- _Task 1_
Reproduce the rows below verbatim, starting at the first row and ending with the line containing "Viewport: 1681px width, 941px", both included.

- _Extract to read_
"""
Thursday, March 20, 2008

International Investment Agreements and Human Rights

The International Institute for Sustainable Development, a Canadian-based NGO, recently prepared a study for the UN entitled International Investment Agreements, Business and Human Rights: Key Issues and Opportunities.

Currently, over 2500 such agreements exist. They typically provide for national treatment of foreign investors (granting them the same rights to invest as domestic investors, liberalizing access to most business sectors), guarantees against expropriation without compensation, and special dispute settlement mechanisms.

These investor-state dispute rules let investors sue states for interfering with various business practices while frequently allowing for little external review or scrutiny:

"To date, the range of issues raised by foreign investors under this process has included taxation measures, environmental measures, changes in banking and radio and television laws, alterations of royalties in the resource sectors, and many others."

"(...) In addition, the dispute settlement process remains completely ad hoc, with no coordinating body, no appellate or political oversight mechanisms as exist in the WTO, limited transparency at best, and no legal processes available to correct incorrect decisions."
"""
[Items from a dataset]
"""
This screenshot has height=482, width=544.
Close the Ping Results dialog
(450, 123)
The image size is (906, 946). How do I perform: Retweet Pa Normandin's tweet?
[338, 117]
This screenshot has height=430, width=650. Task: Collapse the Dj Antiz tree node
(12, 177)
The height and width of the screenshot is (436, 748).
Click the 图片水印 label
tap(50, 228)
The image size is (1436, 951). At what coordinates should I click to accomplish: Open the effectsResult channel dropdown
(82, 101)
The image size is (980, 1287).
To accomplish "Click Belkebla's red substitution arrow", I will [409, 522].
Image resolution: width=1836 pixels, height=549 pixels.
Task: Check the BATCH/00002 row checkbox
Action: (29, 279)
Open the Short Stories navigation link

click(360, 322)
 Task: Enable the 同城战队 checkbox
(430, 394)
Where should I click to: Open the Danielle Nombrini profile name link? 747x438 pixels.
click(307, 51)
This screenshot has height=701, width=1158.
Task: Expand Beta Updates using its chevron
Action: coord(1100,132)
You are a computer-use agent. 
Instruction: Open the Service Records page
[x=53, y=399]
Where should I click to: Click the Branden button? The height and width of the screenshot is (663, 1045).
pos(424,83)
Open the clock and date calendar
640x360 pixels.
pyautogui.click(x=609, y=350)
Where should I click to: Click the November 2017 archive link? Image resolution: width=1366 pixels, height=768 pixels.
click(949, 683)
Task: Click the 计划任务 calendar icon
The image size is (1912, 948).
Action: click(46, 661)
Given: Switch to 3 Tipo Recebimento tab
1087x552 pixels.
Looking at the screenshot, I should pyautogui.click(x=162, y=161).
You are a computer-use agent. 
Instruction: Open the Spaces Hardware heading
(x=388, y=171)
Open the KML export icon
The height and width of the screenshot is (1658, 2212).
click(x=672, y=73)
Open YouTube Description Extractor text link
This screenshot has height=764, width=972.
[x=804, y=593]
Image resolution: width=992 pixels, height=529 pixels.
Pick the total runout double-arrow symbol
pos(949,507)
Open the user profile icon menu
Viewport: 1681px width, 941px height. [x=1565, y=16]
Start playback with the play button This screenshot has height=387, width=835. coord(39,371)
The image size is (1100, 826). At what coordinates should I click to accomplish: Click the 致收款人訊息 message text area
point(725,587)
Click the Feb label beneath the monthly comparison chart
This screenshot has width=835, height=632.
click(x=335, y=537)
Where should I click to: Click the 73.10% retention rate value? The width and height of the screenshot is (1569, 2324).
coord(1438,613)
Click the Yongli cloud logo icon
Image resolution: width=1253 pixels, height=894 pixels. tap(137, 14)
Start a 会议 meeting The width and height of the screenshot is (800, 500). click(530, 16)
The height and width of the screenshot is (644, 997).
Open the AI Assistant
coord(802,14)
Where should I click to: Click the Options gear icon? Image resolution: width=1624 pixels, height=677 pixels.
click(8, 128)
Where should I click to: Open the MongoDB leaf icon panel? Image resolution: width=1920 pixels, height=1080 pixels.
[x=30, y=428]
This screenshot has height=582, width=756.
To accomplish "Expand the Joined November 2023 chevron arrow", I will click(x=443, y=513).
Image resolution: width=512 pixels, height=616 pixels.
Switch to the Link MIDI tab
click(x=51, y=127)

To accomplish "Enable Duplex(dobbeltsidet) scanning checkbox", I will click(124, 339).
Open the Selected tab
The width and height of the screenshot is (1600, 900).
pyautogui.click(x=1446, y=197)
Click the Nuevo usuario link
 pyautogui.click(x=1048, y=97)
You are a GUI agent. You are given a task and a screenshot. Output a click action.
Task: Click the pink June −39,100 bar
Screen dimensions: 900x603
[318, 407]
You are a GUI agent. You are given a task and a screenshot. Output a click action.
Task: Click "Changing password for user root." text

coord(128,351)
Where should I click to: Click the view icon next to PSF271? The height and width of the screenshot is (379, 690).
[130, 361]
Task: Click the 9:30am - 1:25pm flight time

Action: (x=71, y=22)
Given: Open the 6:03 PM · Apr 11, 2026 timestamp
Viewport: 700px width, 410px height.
"""
- _Task 2_
According to the post on investment agreements and human rights, how many such agreements currently exist?

- _Exercise result 1_
This screenshot has height=482, width=544.
Close the Ping Results dialog
(450, 123)
The image size is (906, 946). How do I perform: Retweet Pa Normandin's tweet?
[338, 117]
This screenshot has height=430, width=650. Task: Collapse the Dj Antiz tree node
(12, 177)
The height and width of the screenshot is (436, 748).
Click the 图片水印 label
tap(50, 228)
The image size is (1436, 951). At what coordinates should I click to accomplish: Open the effectsResult channel dropdown
(82, 101)
The image size is (980, 1287).
To accomplish "Click Belkebla's red substitution arrow", I will [409, 522].
Image resolution: width=1836 pixels, height=549 pixels.
Task: Check the BATCH/00002 row checkbox
Action: (29, 279)
Open the Short Stories navigation link

click(360, 322)
 Task: Enable the 同城战队 checkbox
(430, 394)
Where should I click to: Open the Danielle Nombrini profile name link? 747x438 pixels.
click(307, 51)
This screenshot has height=701, width=1158.
Task: Expand Beta Updates using its chevron
Action: coord(1100,132)
You are a computer-use agent. 
Instruction: Open the Service Records page
[x=53, y=399]
Where should I click to: Click the Branden button? The height and width of the screenshot is (663, 1045).
pos(424,83)
Open the clock and date calendar
640x360 pixels.
pyautogui.click(x=609, y=350)
Where should I click to: Click the November 2017 archive link? Image resolution: width=1366 pixels, height=768 pixels.
click(949, 683)
Task: Click the 计划任务 calendar icon
The image size is (1912, 948).
Action: click(46, 661)
Given: Switch to 3 Tipo Recebimento tab
1087x552 pixels.
Looking at the screenshot, I should pyautogui.click(x=162, y=161).
You are a computer-use agent. 
Instruction: Open the Spaces Hardware heading
(x=388, y=171)
Open the KML export icon
The height and width of the screenshot is (1658, 2212).
click(x=672, y=73)
Open YouTube Description Extractor text link
This screenshot has height=764, width=972.
[x=804, y=593]
Image resolution: width=992 pixels, height=529 pixels.
Pick the total runout double-arrow symbol
pos(949,507)
Open the user profile icon menu
Viewport: 1681px width, 941px height. [x=1565, y=16]

- _Exercise result 2_
Over 2500.